Web Worker Daily today published a myth busting entry on home based web workers. Except… there’s nothing myth busting in the entry. Because all the myths are true.
Lets have a closer look at the myths and their reality.
1. You’re “working” at home…nudge nudge, wink wink.
Wink, wink… just don’t tell anyone, OK, but you’re right. All I do all day long is play Desktop Tower Defence and chat with my colleagues who also work from home. To be honest, I never get anything done. When I twitter that I have to run and do some shopping, actually it means that I’m heading to the nearest Starbucks to finally have some peace from my comfortable environment at home and get things done, because at home….
Aaarrrggh! Busted again at level 84!
2. You’re wearing pajamas, or are perhaps naked from the waist down.

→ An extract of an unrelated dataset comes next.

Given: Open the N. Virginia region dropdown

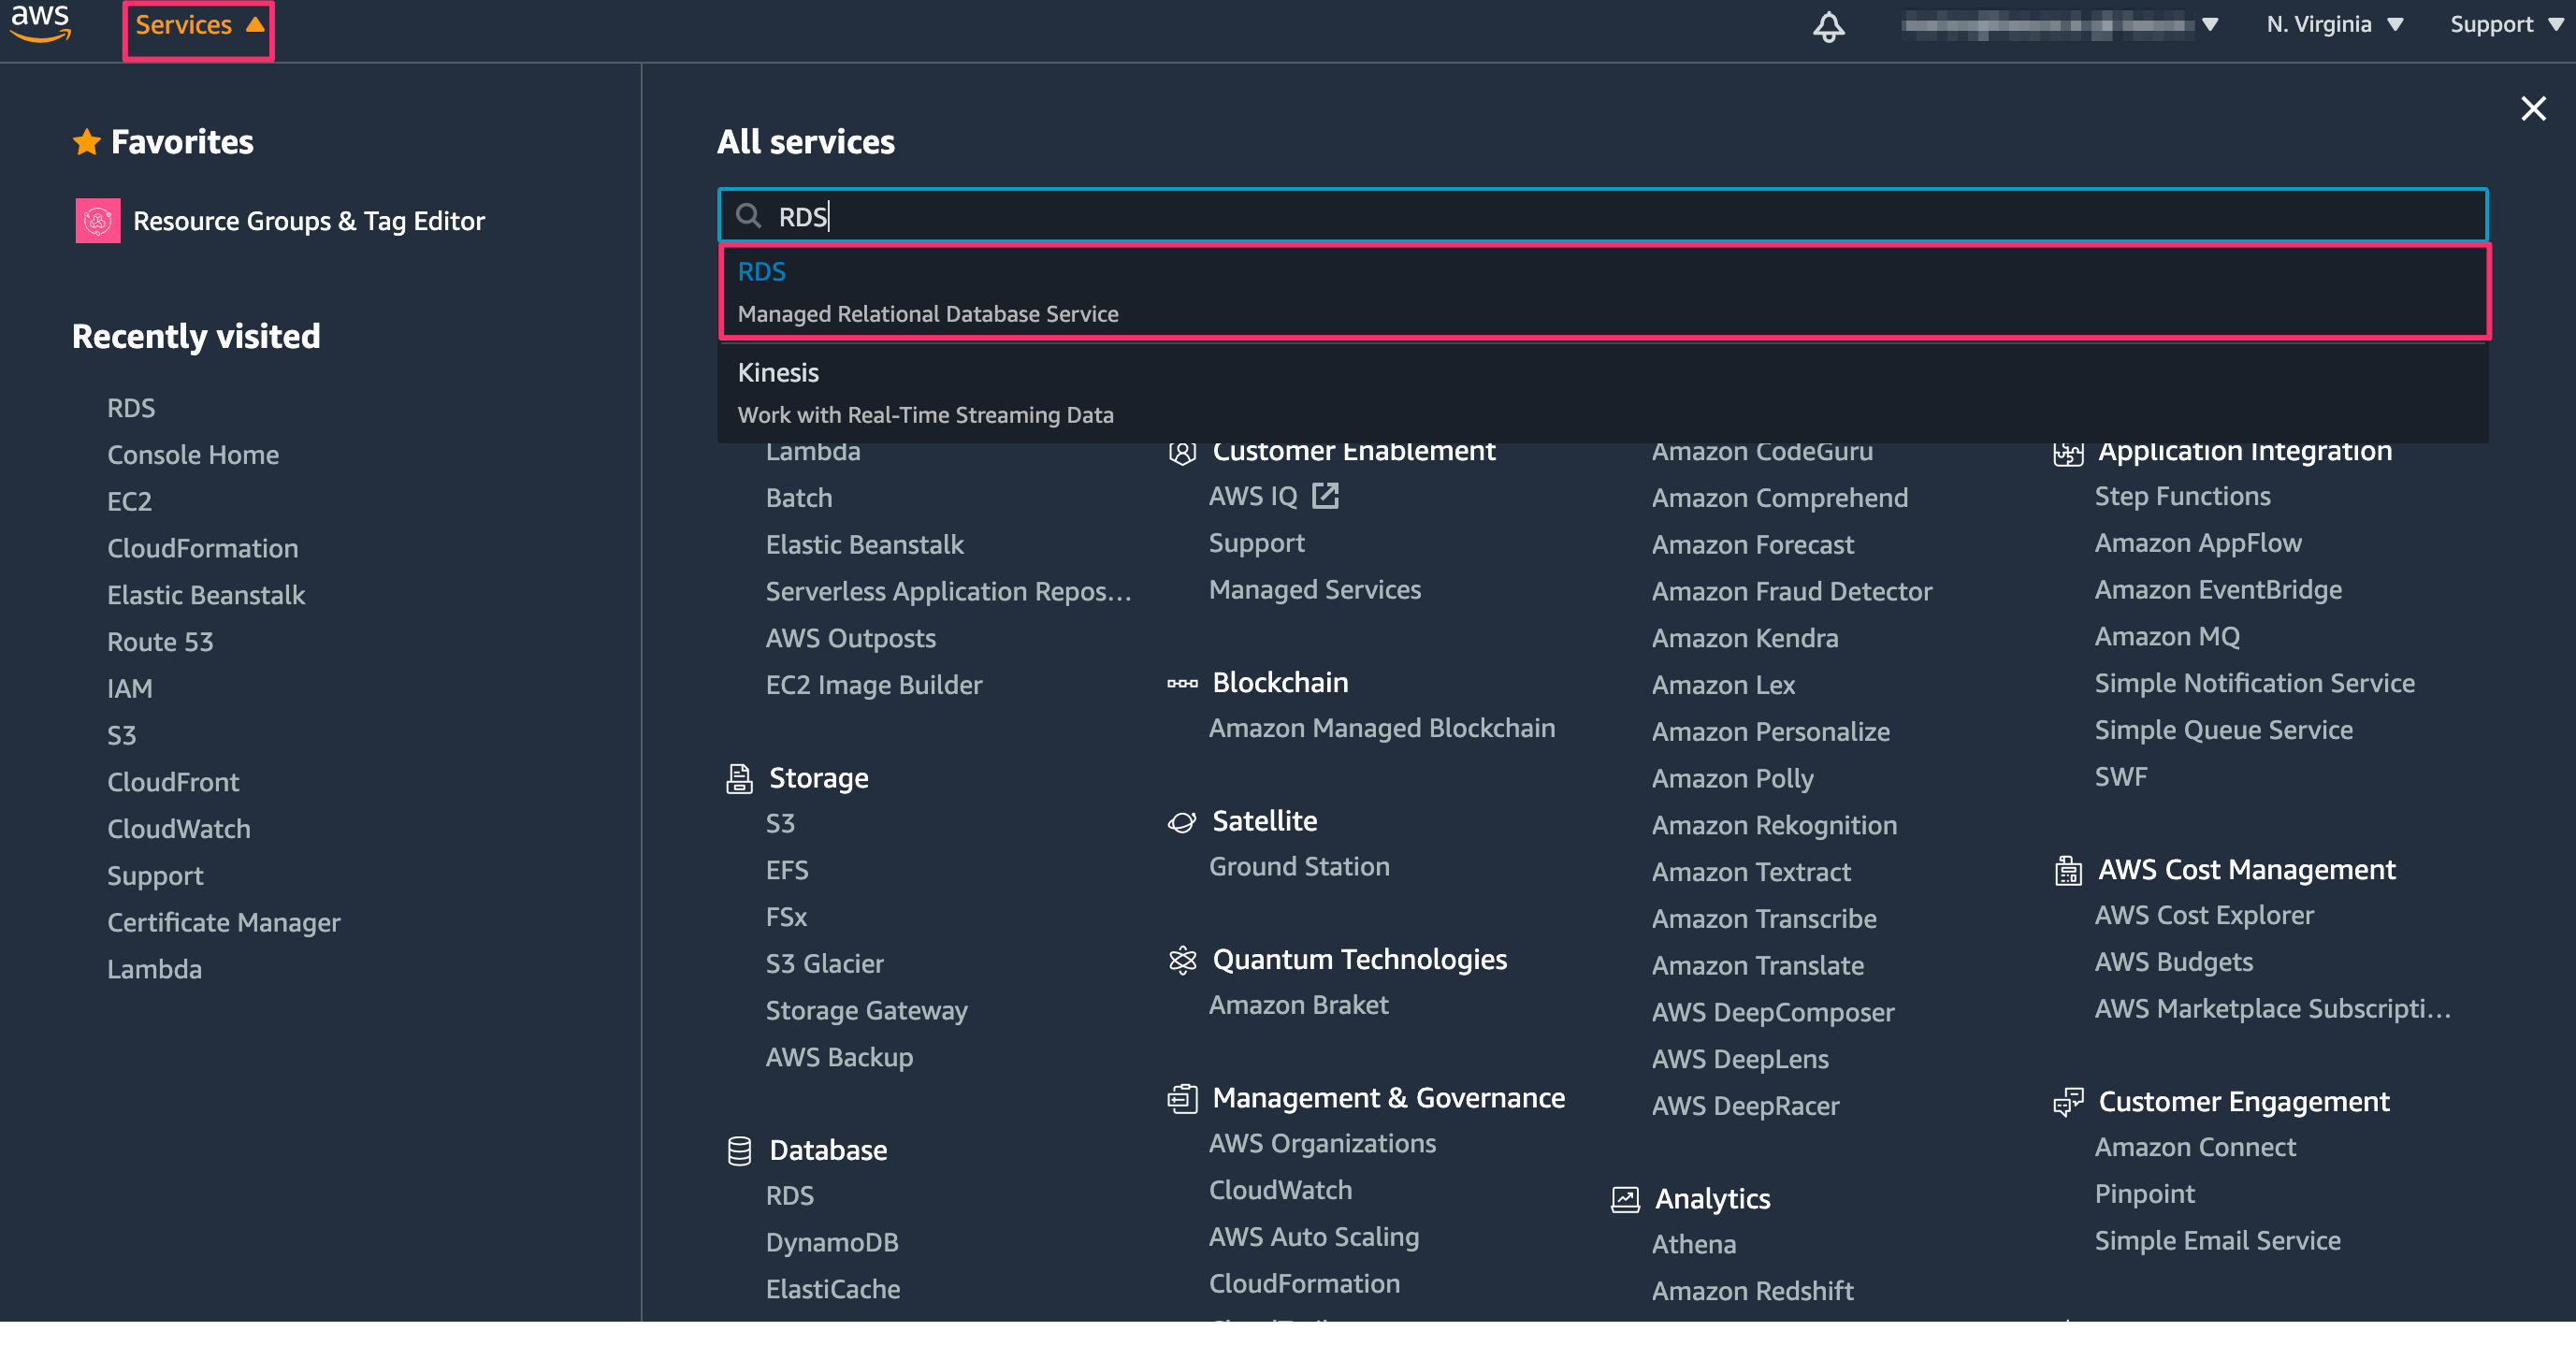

Of course I am naked from the waist down. And also from the waist up. And you want to know why?
Working from home I don’t have to bother about shaving, showering or wearing a nice perfume. Actually everything here is perfumed: perfumed of days without showering, a full and overloaded ash tree, not washed plates all over the office and then, then there’s the need to be naked from the waist down. Because sometimes, sometimes I just itch. And isn’t the internet about accessibility? Nothing as accessible as being naked from the waist down. To scratch of course!
3. Home-based work is great because you get to spend more time with your family.
Yes! And I’m glad I took the decision to work from home and spend more time with my PMSing partner, my kids always running the office down and telling me how they just set a new family high score for Desktop Tower Defence. Finally I can share my wife’s hours of phone fun… with the neighbor’s wife! A dream come true, quality time with the family!
4. You must get so lonely.
I truly am. Really. If it weren’t for the quality time with my family and all my pets I would be close to a mental break down. I miss my always bitching, never satisfied and perpetually complaining assistant. I miss mthe constant shouting of my exes because I didn’t reach the target I set myself and defined best all-time performance. I miss having to fire people if they don’t hit an average 8% growth based target. I miss all those people around me. It drives me nuts not to be bitched at anymore!
5. You must be involved in some kind of bleeding edge technology work to be able to work from home.
YES! I am, I am mapping a technological revolution. A revolution for workers world wide!
I am creating a system that will allow anyone to work from home, totally naked only surrounded by an office squatting family, an über-performing youth and always gossiping wife, suffering the lonely environments and mental challenges a stupid but addictive flash game poses you and hankering to leave the home office for just half an hour to finally get things done and leave your super high tech environment!
Disclaimer: I have a full time job ‘out of the home’ and run a second shift home-based. And trust me if I tell you that the home-based job is much harder. Harder because of all the ‘networking noise’, required discipline not to ‘physically degrade’ or procastinate and to have a working discipline. Resumed: harder because all those myths are totally untrue. But the freedom is enjoyable. That enjoyable I’m considering going full time, home-based!




I know what you mean. I’ve been working at home for the last 10 years and every time people find out they always say “Cool, that must be really nice.” The truth is, last few years have been really difficult. It’s very lonely and I’ve been getting easily distracted. And I’m not even a gregarious person.